1 Le 17 octobre 2004, le syndicat intercommunal de valorisation des déchets ménagers du Hainaut-Valenciennois a conclu un marché public de travaux avec la société Aera Impianti pour la réalisation de travaux de mise aux normes de l’usine d’incinération de Saint-Saulve pour un montant initial d’environ 14 millions d’EUR révisable selon des modalités prévues par le cahier des clauses administratives particulières.

A l’occasion de l’exécution du marché, plusieurs avenants ont été passés et notamment un avenant n° 3 ayant pour objet de prévoir des travaux supplémentaires et de fixer le montant du marché à environ 15 millions d’EUR, alors que le montant initialement prévu était révisable.

Un litige est toutefois survenu à l’occasion du règlement financier du marché. La société Area Impianti a alors saisi le tribunal administratif de Lille d’une demande tendant notamment à la condamnation du syndicat à lui verser une somme de 919 961,09 euros au titre du solde du marché et des préjudices nés du retard pris dans le prononcé de la réception des travaux et une somme de 2 459 793,47 euros au titre de la révision du prix du marché.

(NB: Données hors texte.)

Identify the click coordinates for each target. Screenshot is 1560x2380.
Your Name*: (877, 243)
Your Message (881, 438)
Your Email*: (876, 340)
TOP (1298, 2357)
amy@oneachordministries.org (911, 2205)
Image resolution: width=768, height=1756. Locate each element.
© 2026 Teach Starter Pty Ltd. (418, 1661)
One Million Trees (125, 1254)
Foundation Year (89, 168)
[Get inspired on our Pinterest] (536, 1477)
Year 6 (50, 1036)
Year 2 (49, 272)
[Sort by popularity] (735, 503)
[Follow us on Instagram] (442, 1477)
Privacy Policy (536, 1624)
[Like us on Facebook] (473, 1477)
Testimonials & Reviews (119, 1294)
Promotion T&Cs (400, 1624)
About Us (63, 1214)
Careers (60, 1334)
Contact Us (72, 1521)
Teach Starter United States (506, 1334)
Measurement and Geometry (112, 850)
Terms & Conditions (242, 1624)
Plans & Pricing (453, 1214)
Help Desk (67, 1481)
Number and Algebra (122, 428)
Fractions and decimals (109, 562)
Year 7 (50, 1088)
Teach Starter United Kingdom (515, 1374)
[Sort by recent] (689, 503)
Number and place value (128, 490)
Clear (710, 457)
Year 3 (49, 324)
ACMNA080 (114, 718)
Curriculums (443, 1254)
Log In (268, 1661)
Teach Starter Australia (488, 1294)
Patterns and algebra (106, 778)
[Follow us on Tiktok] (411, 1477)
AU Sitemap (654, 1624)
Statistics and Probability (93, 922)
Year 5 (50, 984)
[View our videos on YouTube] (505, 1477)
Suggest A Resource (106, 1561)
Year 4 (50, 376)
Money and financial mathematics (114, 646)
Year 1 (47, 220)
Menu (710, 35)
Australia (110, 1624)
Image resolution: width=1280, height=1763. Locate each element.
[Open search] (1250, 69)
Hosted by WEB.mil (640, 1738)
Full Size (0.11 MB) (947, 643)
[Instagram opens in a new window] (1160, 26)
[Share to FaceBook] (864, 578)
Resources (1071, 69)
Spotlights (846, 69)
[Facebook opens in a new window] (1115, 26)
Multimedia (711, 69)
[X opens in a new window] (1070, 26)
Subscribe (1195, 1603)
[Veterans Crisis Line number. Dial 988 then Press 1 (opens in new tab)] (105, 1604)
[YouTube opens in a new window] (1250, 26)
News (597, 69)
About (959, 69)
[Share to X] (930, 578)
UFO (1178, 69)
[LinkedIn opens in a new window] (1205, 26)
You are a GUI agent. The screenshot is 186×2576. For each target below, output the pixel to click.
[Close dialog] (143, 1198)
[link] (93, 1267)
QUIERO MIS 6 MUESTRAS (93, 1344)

Ces demandes ont été rejetée par un jugement du 2 décembre 2014 dont la société n’a fait appel qu’en tant qu’il a rejeté sa demande de condamnation au versement d’une somme au titre de la révision du prix du marché. Par un arrêt du 22 décembre 2016, la cour administrative d’appel de Douai a également rejeté ses demandes, arrêt contre lequel la société a exercé un pourvoi en cassation.

2 Le titulaire du marché a d’abord tenté de démontrer l’illégalité de l’avenant qui a modifié le marché contrat en passant d’un prix révisable à un prix ferme.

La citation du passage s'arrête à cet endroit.